===== GIVEN DATA

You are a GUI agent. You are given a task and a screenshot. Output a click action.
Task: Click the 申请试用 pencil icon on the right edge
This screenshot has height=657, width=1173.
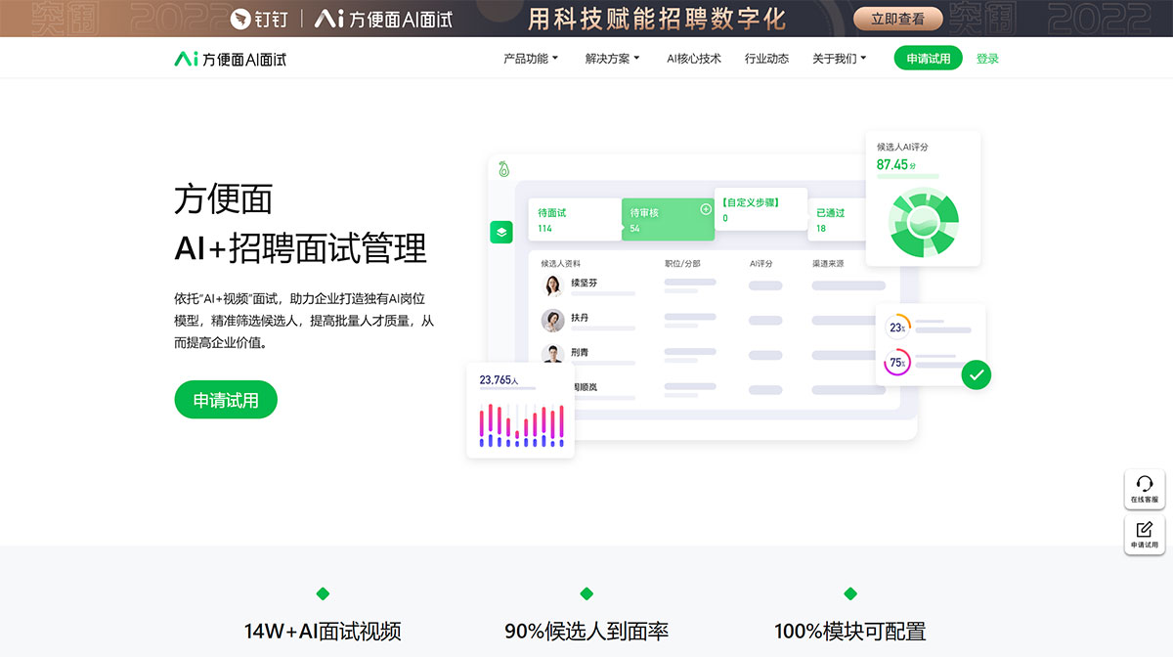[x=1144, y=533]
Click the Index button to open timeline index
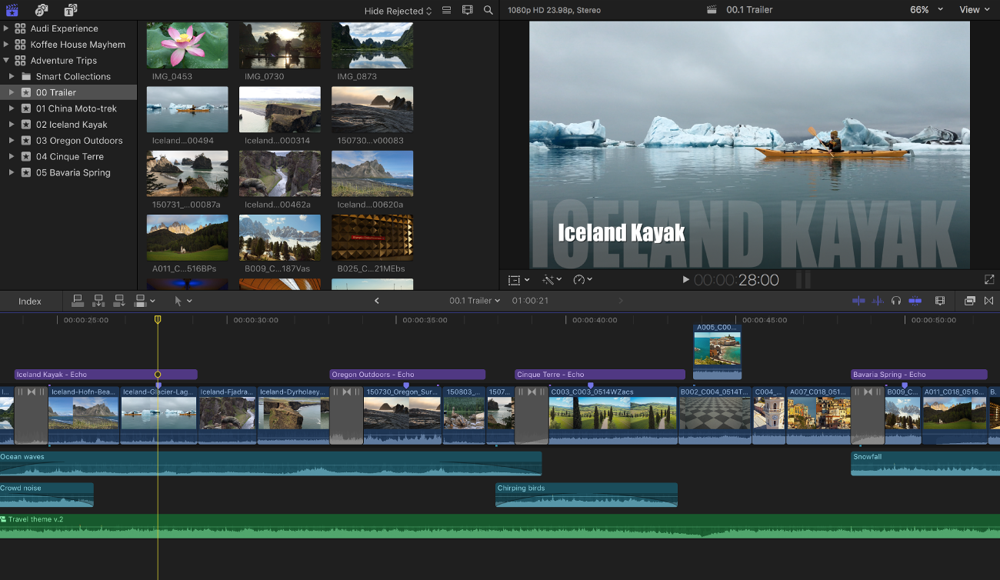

==========
===== GIVEN DATA

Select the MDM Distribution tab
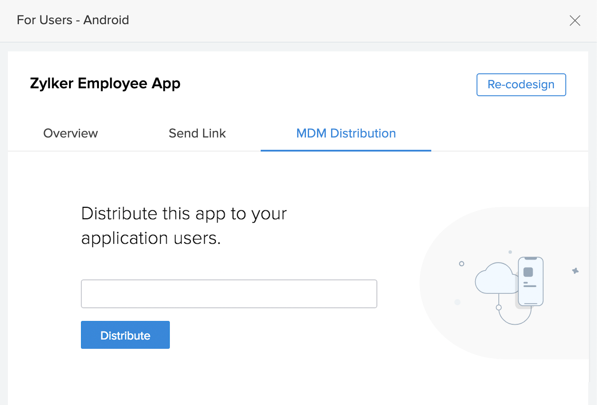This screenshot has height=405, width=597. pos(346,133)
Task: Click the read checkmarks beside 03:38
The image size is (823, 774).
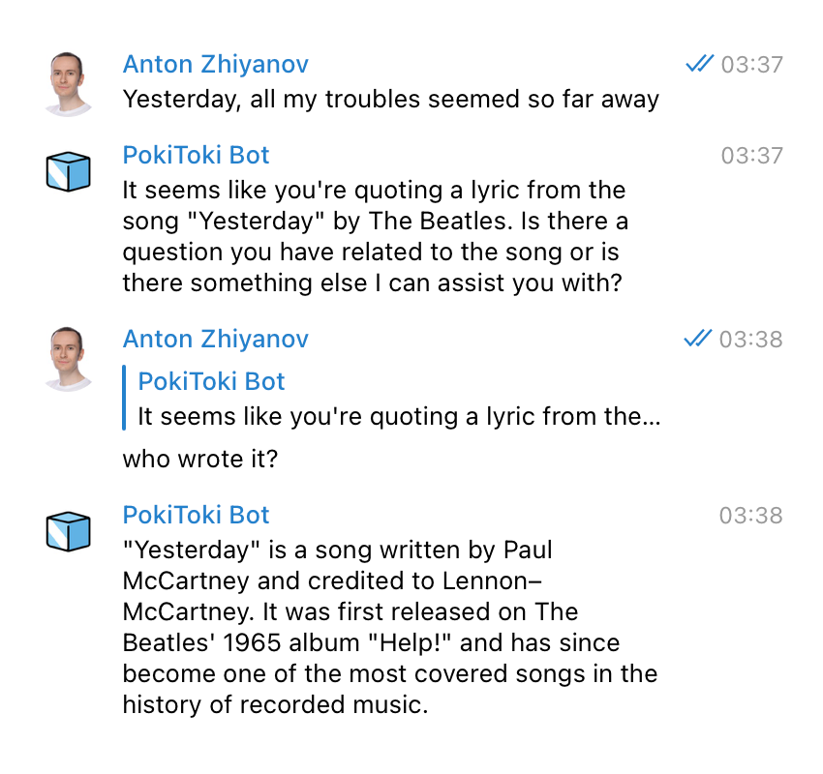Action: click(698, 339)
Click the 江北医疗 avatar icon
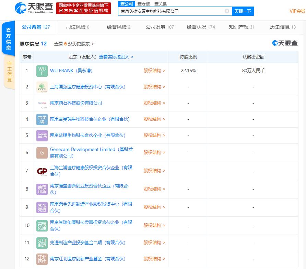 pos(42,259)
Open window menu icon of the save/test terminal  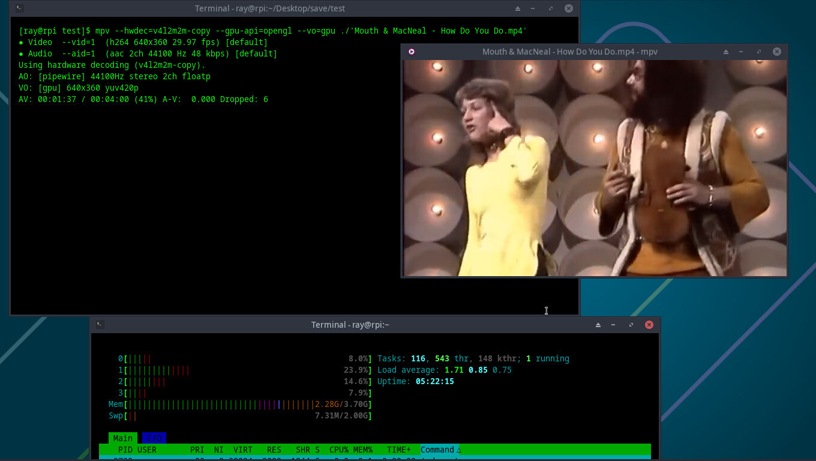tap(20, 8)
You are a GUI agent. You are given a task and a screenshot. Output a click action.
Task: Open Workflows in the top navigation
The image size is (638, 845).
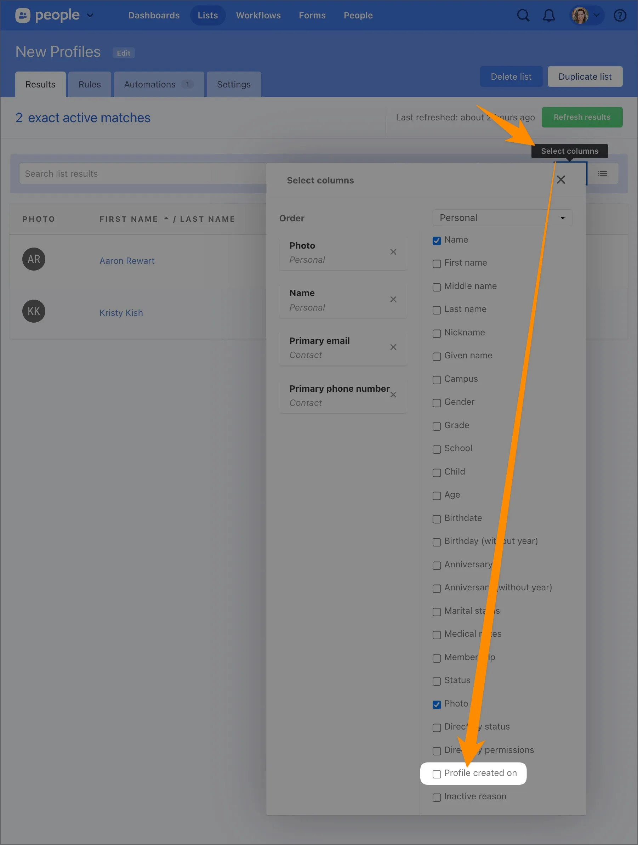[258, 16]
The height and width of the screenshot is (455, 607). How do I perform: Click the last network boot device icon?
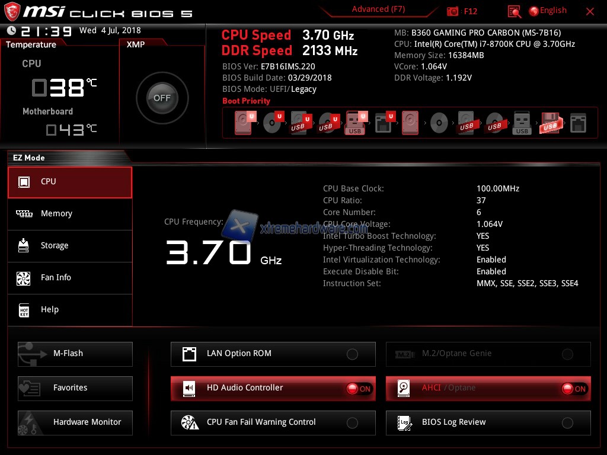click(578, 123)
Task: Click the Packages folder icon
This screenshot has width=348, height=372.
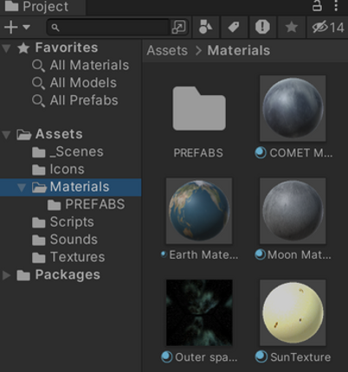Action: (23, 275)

==========

**WHAT TO WORK ON**
Using the data above, output the line that has "Task: Click the 申请试用", the line that has "Click the Index button to open timeline index", and whatever lines fall between, each exactly as it stands and without pictures.

**SOLUTION TO THIS PROBLEM**
Task: Click the 申请试用 pencil icon on the right edge
This screenshot has height=657, width=1173.
[x=1144, y=533]
Click the Index button to open timeline index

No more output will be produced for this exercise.